Punjab-Haryana High Court

Partap Singh vs State Of Haryana And Anr. on 18 January, 1995

Equivalent citations: (1995)110PLR33

ORDER
 

N.K. Sodhi, J.
 

1. What is challenged in this petition under Article 226 of the Constitution is the communication dated September 9, 1993 received by the petitioner from the Joint Secretary, Government of Haryana, Labour Department, informing him that the industrial dispute sought to be raised by him was not being referred for adjudication. The petitioner was also informed that on an enquiry made by the State Government it was revealed that his services had been terminated for misconduct which stood proved in a domestic enquiry conducted by his employer and, therefore, the termination was valid.

2. It is common case of the parties that the services of the petitioner-workman were terminated on account of misconduct and the employer claims to have held a domestic enquiry in which the charges levelled against the workman were proved.

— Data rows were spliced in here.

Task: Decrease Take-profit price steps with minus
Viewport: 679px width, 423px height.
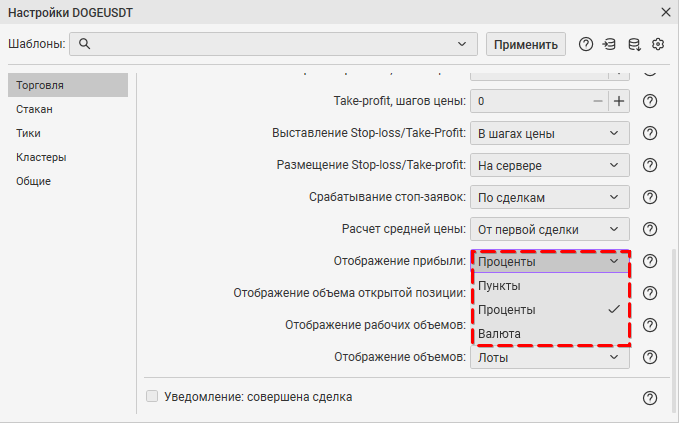Action: click(598, 101)
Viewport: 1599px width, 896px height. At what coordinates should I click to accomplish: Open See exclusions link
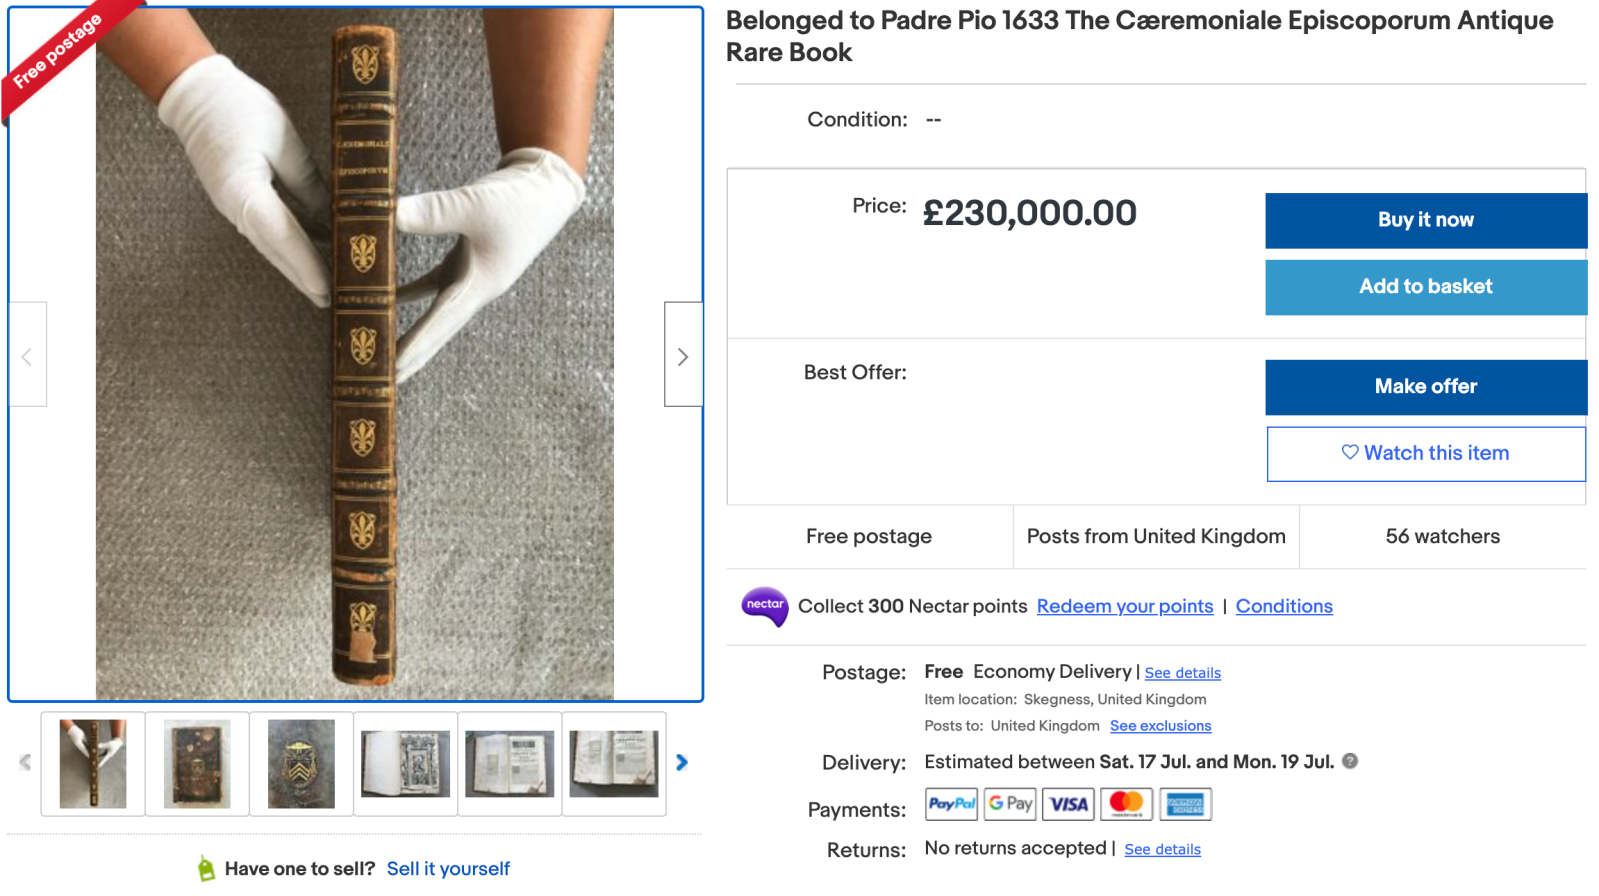[x=1160, y=726]
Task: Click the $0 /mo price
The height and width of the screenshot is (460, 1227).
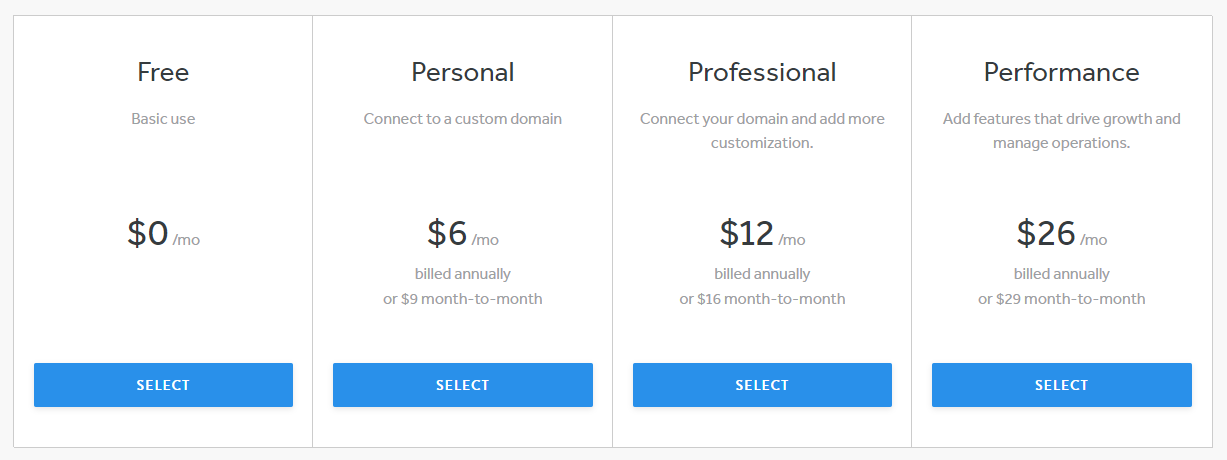Action: click(x=163, y=233)
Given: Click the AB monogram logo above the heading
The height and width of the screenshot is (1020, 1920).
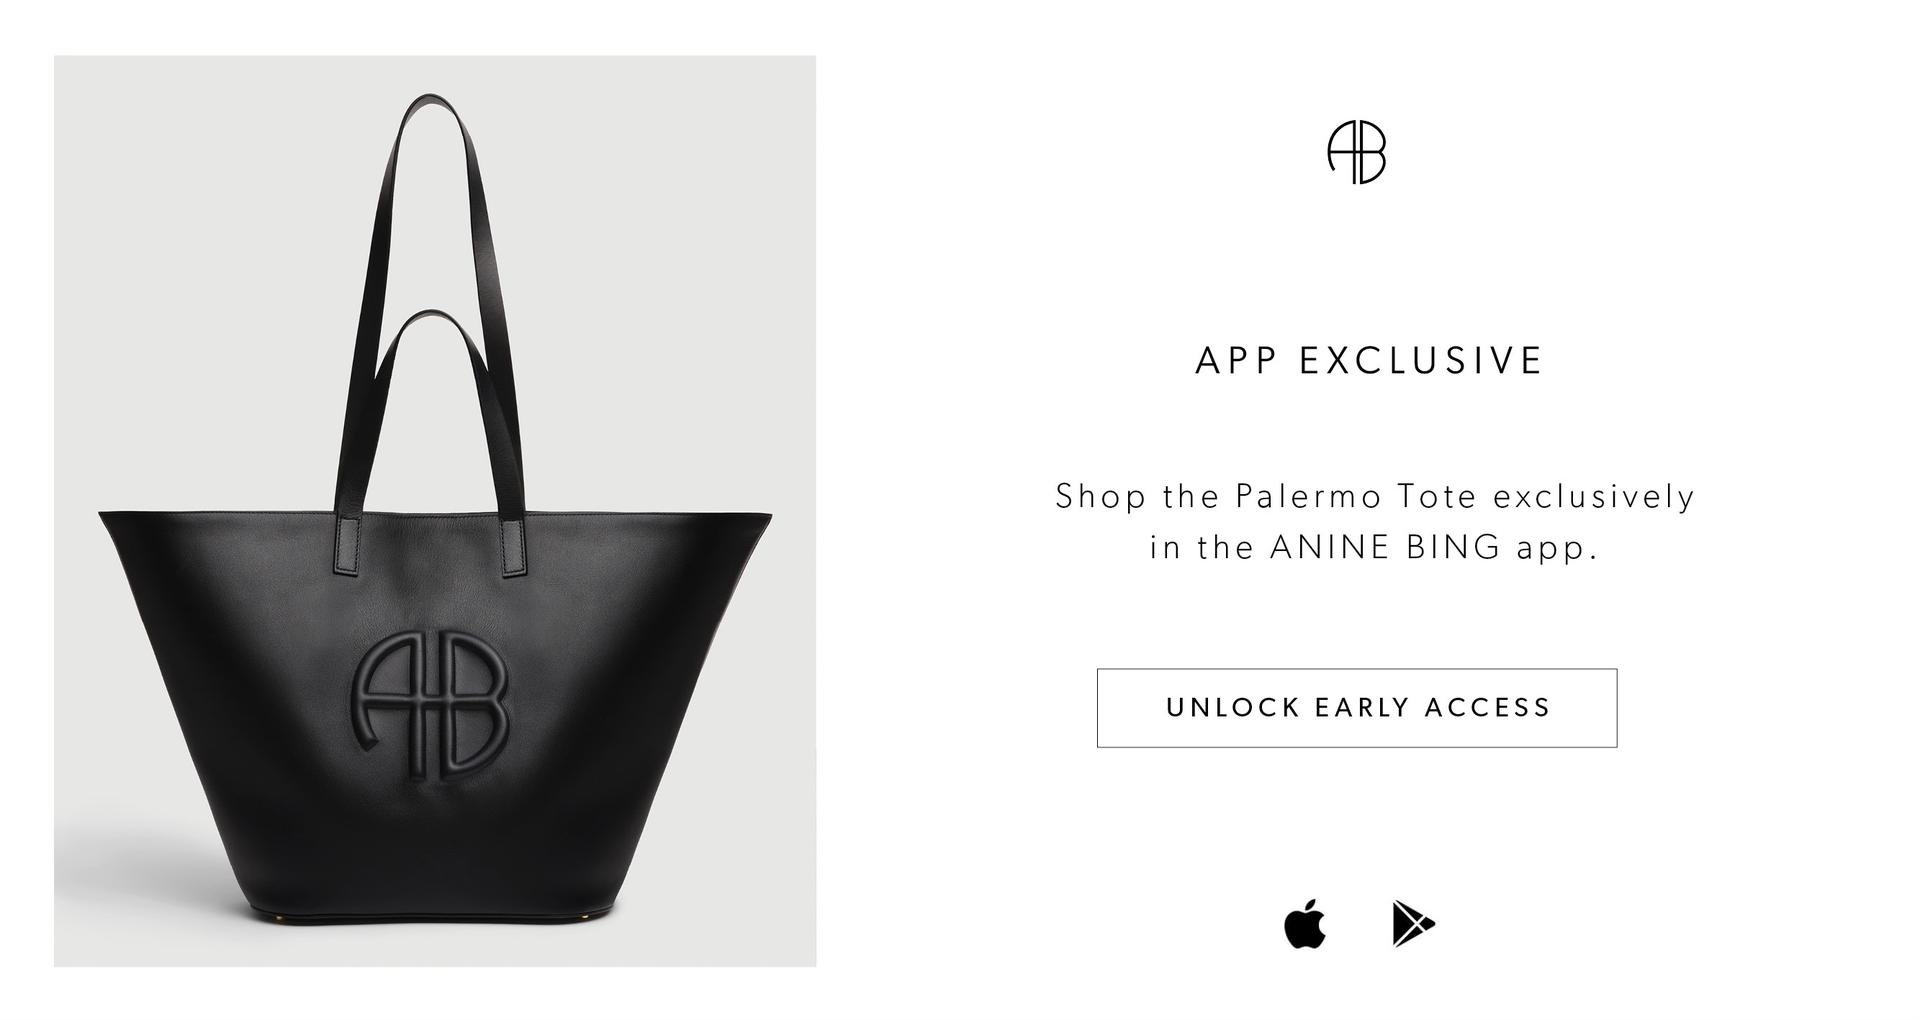Looking at the screenshot, I should click(1357, 153).
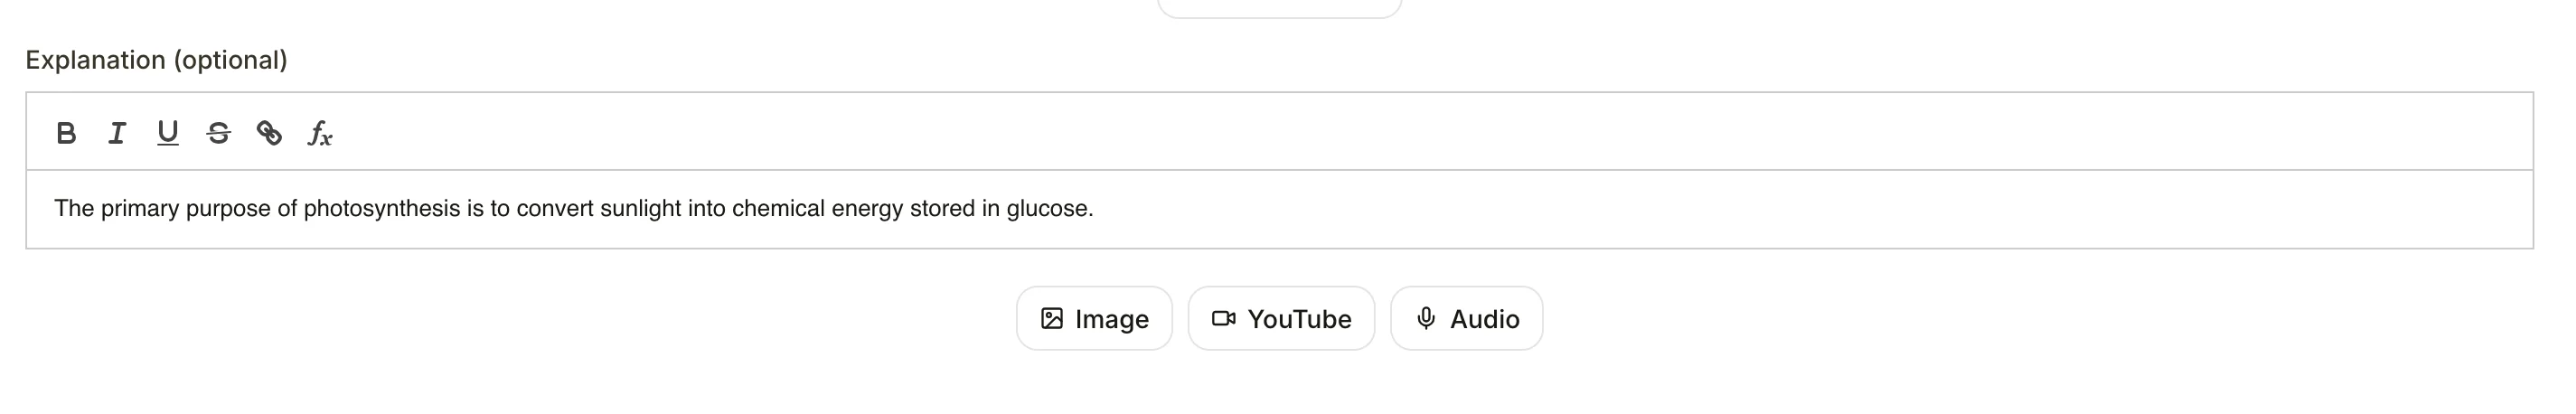Apply strikethrough formatting

pos(219,133)
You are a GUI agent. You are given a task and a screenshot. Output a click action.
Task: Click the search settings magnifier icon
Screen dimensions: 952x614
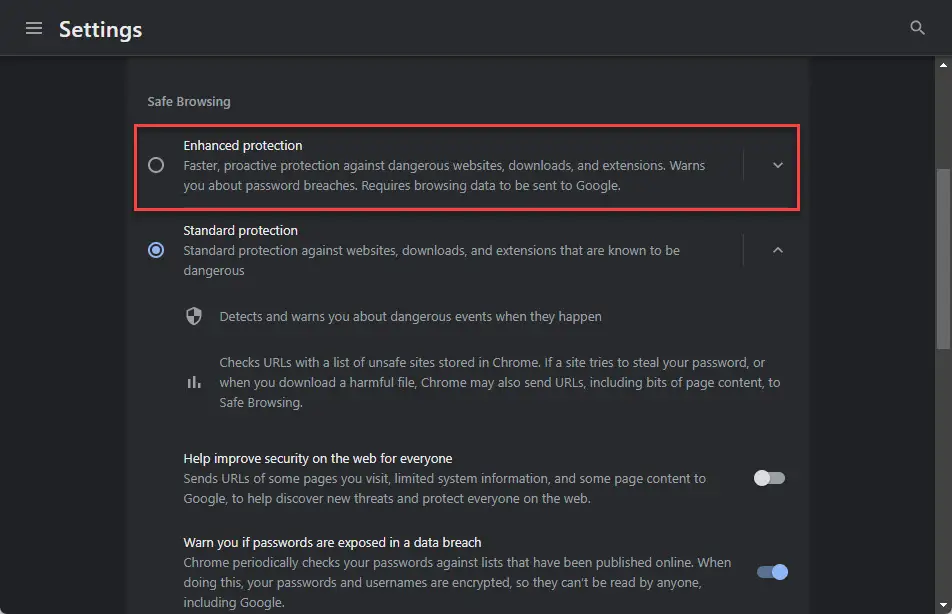(x=917, y=27)
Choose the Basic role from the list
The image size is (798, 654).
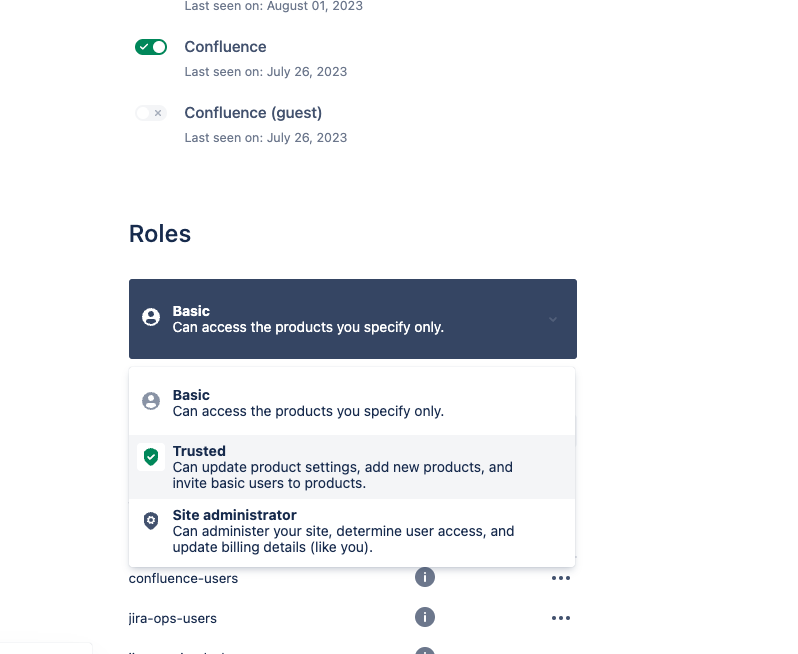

3. After hearing counsel for the parties, I am of the opinion that the State Government has transgressed its jurisdiction while exercising its powers under section 10(1) of the Industrial Disputes Act, 1947 (for short, the Act), while declining to make a reference it has virtually adjudicated upon the dispute and decided the merits of the case by holding that his services had been rightly terminated after a domestic enquiry. By doing so, the State Government has usurped the functions of the adjudicating authority which it could not do while exercising its powers under section 10(1) of the Act Even otherwise, this is a case where the provisions of section 11-A of the Act would come into play and it is open to the workman to plead before the Labour Court that the enquiry held by the management was not fair and proper and that the punishment of dismissal awarded was disproportionate to the proved charges. The workman could avail this opportunity only if a reference had been made by the State Government. This matter has been examined in two Division Bench judgments of this Court in Annapurana Aggarwal v. State of Haryana, C. W. P. No. 7827 of 1994 decided on 8.9.1994 and in Ramphal v. State of Haryana, 2 (1995-1) 109 PL R. 485 decided on 14.12.1994 and it has been held that in cases in which section 11-A of the Act is applicable the State Government has no option but to refer the dispute for adjudication to an appropriate authority under section 10(1) of the Act. It has also been held in these decisions that the State Government cannot usurp the functions of an adjudicating authority while exercising its powers under section 10 of the Act.

4. In the result, the writ petition is allowed and the impugned order of the Stale Government declining to make the reference quashed. The State Government is directed to refer the dispute for adjudication to an appropriate authority within one month from the date of receipt of a copy of this order. Parties are left to bear their own costs.